*** Information supplied ***
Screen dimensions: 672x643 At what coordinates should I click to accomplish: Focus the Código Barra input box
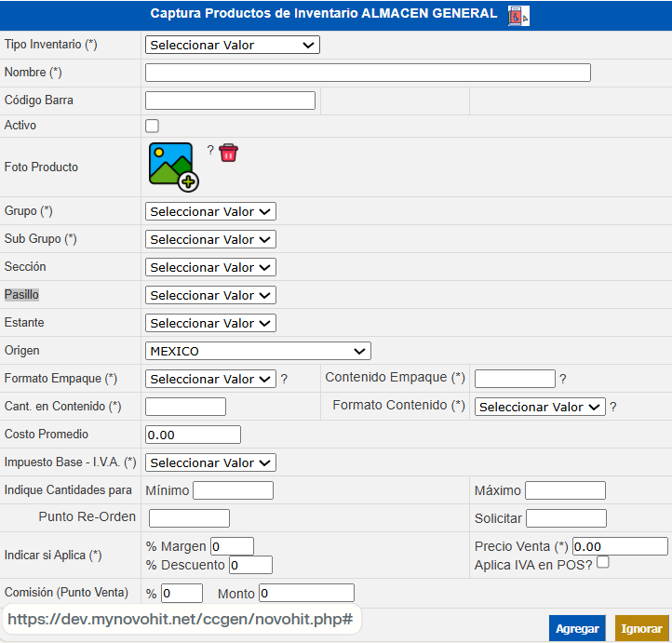(230, 100)
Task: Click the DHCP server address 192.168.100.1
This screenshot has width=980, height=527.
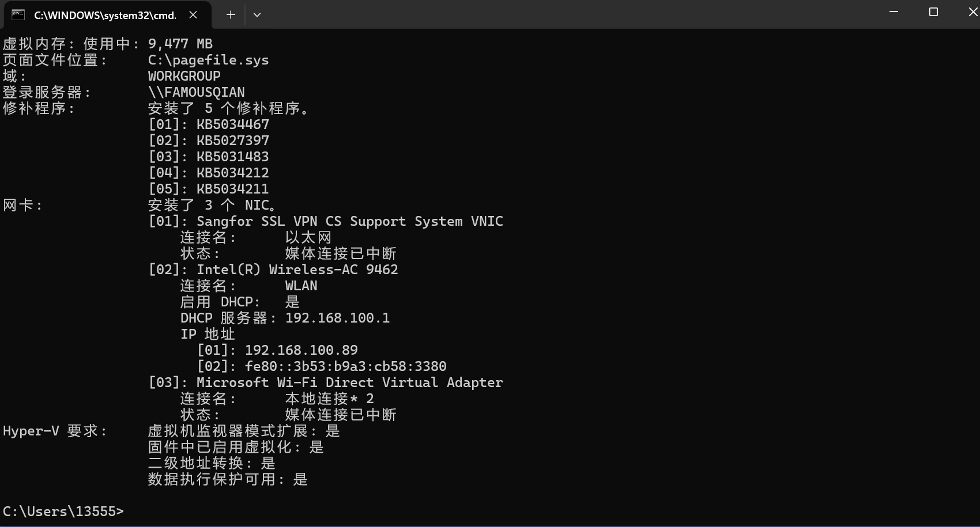Action: pyautogui.click(x=337, y=318)
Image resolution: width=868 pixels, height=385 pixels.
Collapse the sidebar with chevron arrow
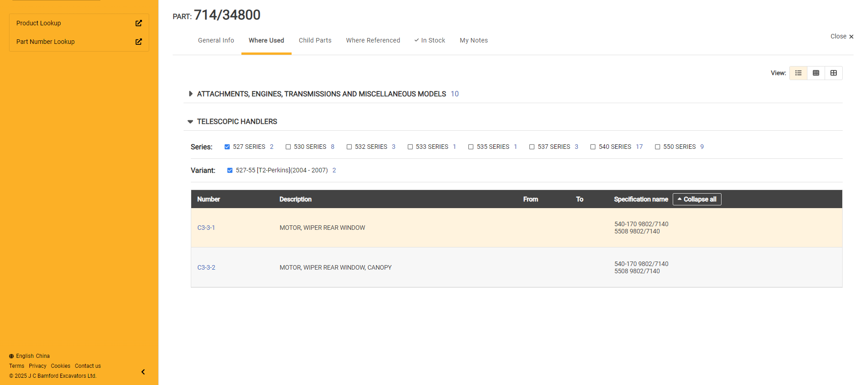[x=143, y=372]
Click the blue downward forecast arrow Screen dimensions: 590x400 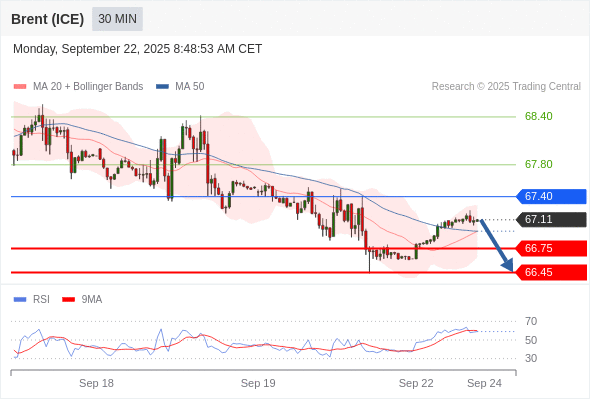pos(497,245)
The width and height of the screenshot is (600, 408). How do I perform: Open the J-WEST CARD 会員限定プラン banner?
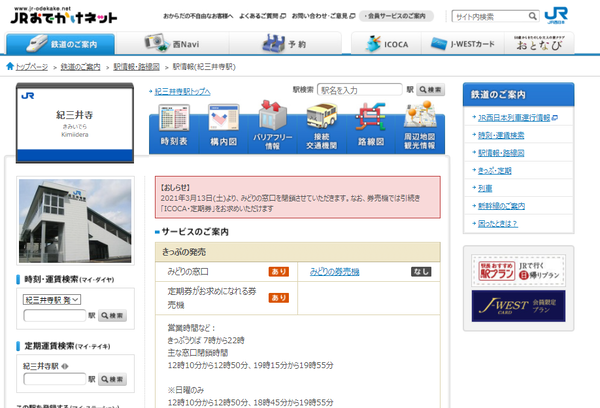click(x=518, y=305)
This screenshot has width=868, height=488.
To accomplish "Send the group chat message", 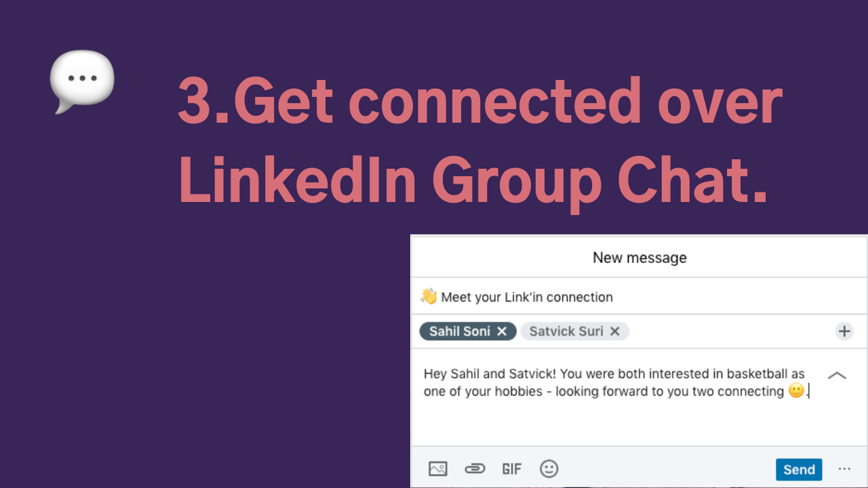I will coord(798,469).
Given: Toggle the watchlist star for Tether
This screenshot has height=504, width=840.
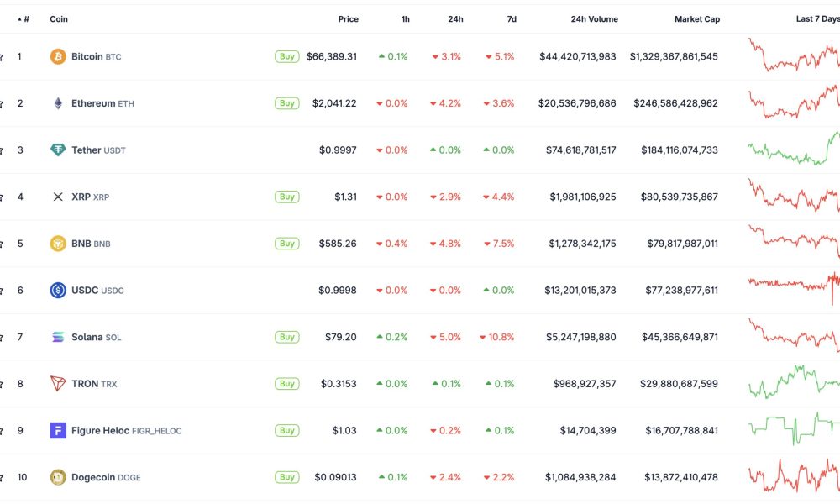Looking at the screenshot, I should [x=3, y=150].
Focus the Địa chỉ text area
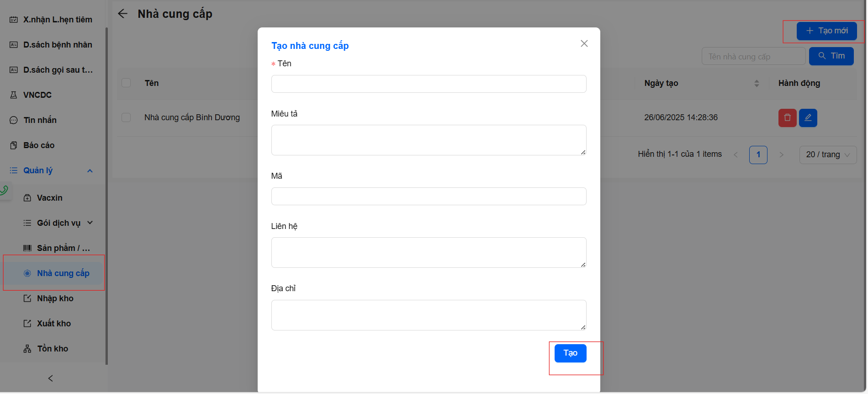 (429, 315)
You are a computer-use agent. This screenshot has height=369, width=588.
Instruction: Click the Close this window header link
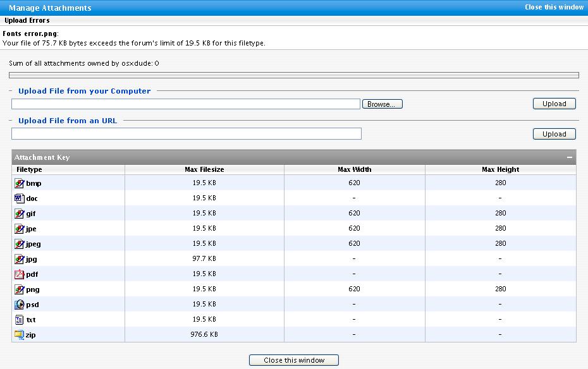tap(554, 7)
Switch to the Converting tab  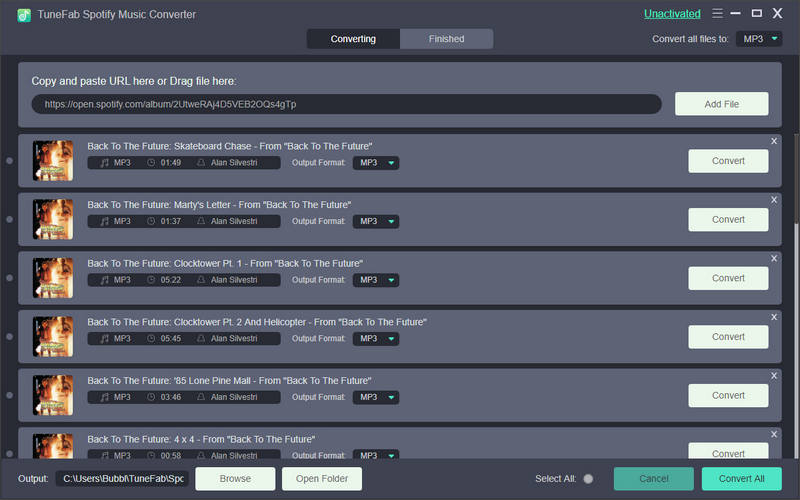(353, 39)
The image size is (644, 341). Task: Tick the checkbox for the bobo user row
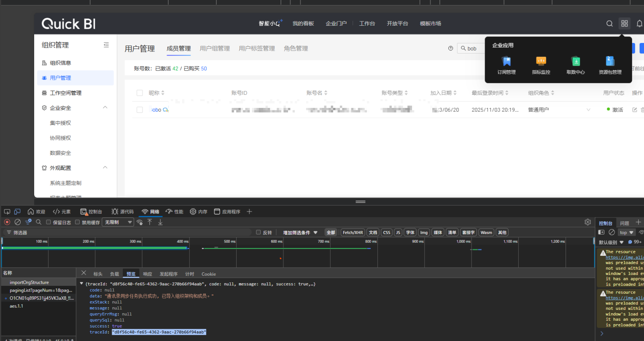coord(140,110)
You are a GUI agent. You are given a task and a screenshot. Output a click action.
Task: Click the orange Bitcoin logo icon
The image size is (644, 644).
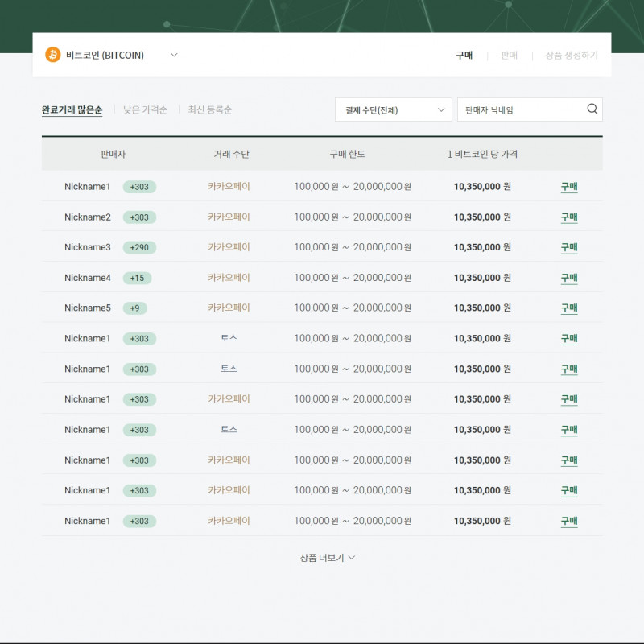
***
- _Exercise details_
Where in the records does the word "agent" appear? Copy each line that holds it.

- _Output of the task_
You are a computer-use agent. This screenshot has height=369, width=588.
You are a GUI agent. You are given a task and a screenshot. Output a click action.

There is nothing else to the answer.